Then, we can use the filter file like so:
cat short_aws_images.json \
| jq -f ubuntu.jq_filter
{
"ImageLocation": "099720109477/ubuntu/images/ebs/ubuntu-trusty-14.04-i386-server-20180627",
"provider": "099720109477",
"release": "trusty",
"version": "14.04"
}
{
"ImageLocation": "099720109477/ubuntu/images-testing/ebs-ssd/ubuntu-xenial-daily-amd64-server-20170823.1",
"provider": "099720109477",
"release": "xenial",
"version": "daily"
}
{
"ImageLocation": "099720109477/ubuntu/images-testing/hvm-ssd/ubuntu-xenial-daily-amd64-server-20181102",
"provider": "099720109477",
"release": "xenial",
"version": "daily"
}
// more ...
Working with Elasticsearch results
Elasticsearch is a distributed full-text search engine based on Apache Solr.
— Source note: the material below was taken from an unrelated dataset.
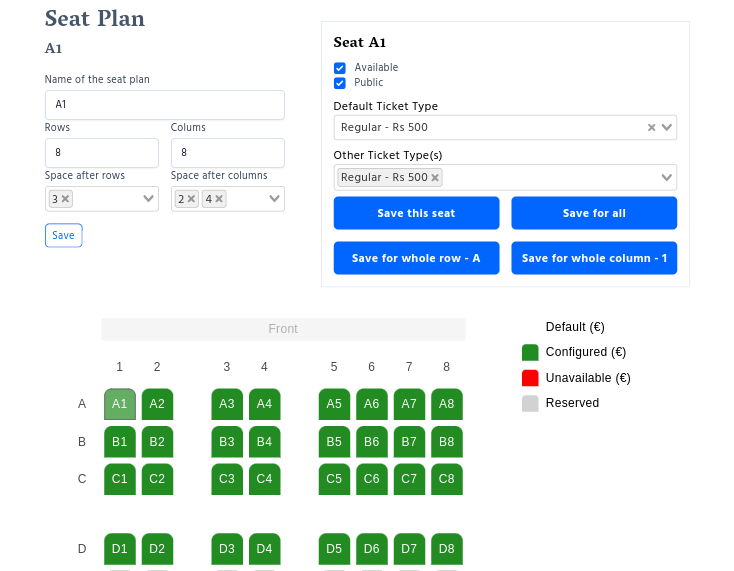Select seat C7 in the seat map

[409, 478]
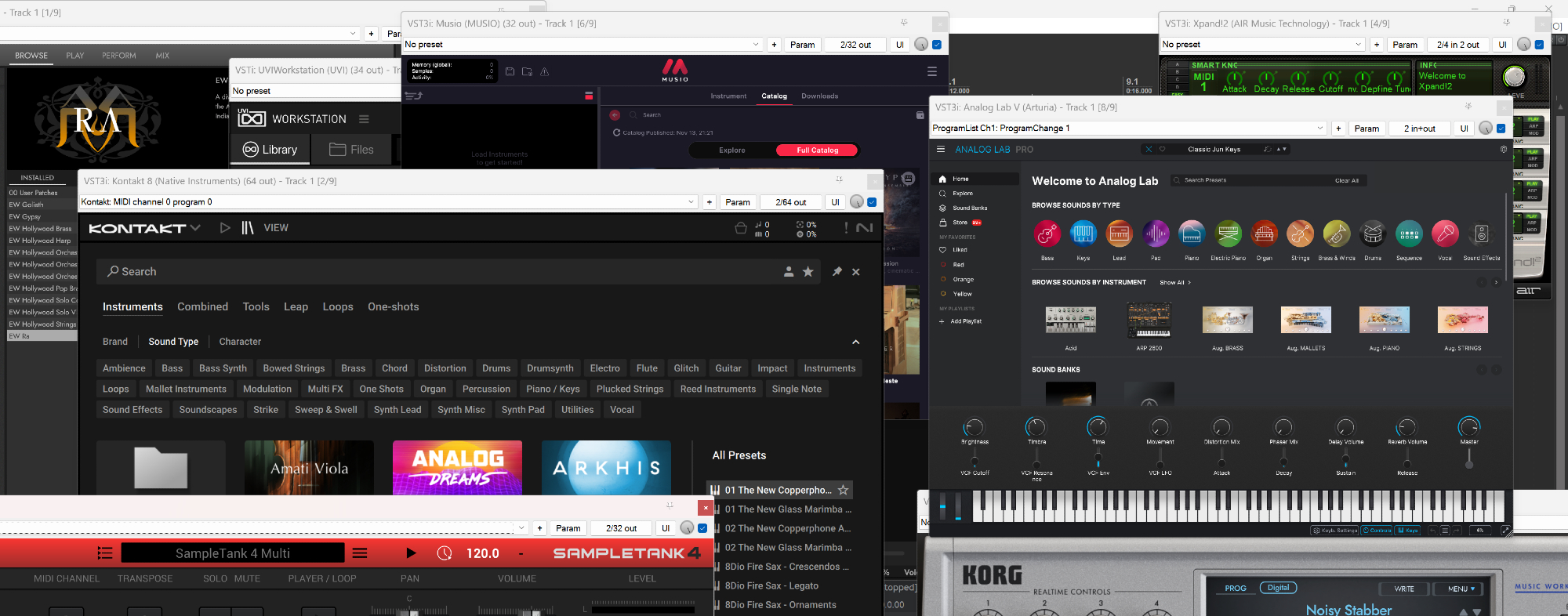Toggle the Analog Lab plugin enable checkbox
It has an easy to use API you can use to issue queries and retrieve data.
This great article on useful Elasticsearch
queries
has some example data that we’ll use in our example. We’ll save this into a
file called books.json
.
{
"hits": [
{
"_index": "bookdb_index",
"_type": "book",
"_id": "4",
"_score": 1.3278645,
"_source": {
"title": "Solr in Action",
"authors": [
"trey grainger",
"timothy potter"
],
"summary": "Comprehensive guide to implementing a scalable search engine using Apache Solr",
"publish_date": "2014-04-05",
"num_reviews": 23,
"publisher": "manning"
}
},
{
"_index": "bookdb_index",
"_type": "book",
"_id": "1",
"_score": 1.2871116,
"_source": {
"title": "Elasticsearch: The Definitive Guide",
"authors": [
"clinton gormley",
"zachary tong"
],
"summary": "A distibuted real-time search and analytics engine",
"publish_date": "2015-02-07",
"num_reviews": 20,
"publisher": "oreilly"
}
}
]
}
Let’s try two things with the data. Firstly, we want to transform the
original result into a JSON array of authors of all books. First, we’ll get
retrieve the array referenced by the hits
key. Then, we change each “hit”
in the array and replace it with the value of the _source.authors
key.
Then, we flatten
the resulting multi-dimensional array. Finally, we sort
the array and only return unique
results. This is not necessary but will
typically make the output cleaner.
cat books.json | jq '.hits | map(._source.authors) | flatten | sort | unique'
[
"clinton gormley",
"timothy potter",
"trey grainger",
"zachary tong"
]
Let’s try obtaining the total number of reviews of all of the books.
cat books.json | jq '.hits | map(._source.num_reviews) | add'
First, we get the array referenced by the hits
key. Then we map
over that
array, returning the number of reviews. Then, we add all of those values. The
answer is 43
.
Conclusion
jq
is an incredibly useful program that makes working with JSON data easy.
It’s the missing tool for manipulating JSON results from the command-line.
It’s a great tool to use in scripts especially when dealing with APIs that
return JSON. jq
is an incredibly rich tool with its own language and
idioms. Not only can you filter and transform data, save filters in files,
but there are also lots of things I didn’t talk about including working with
streaming JSON, defining functions, and creating your own modules of custom
filters. While it’s not the only JSON tool that you should look at, it will
go a long way in filling that empty spot in your toolbox.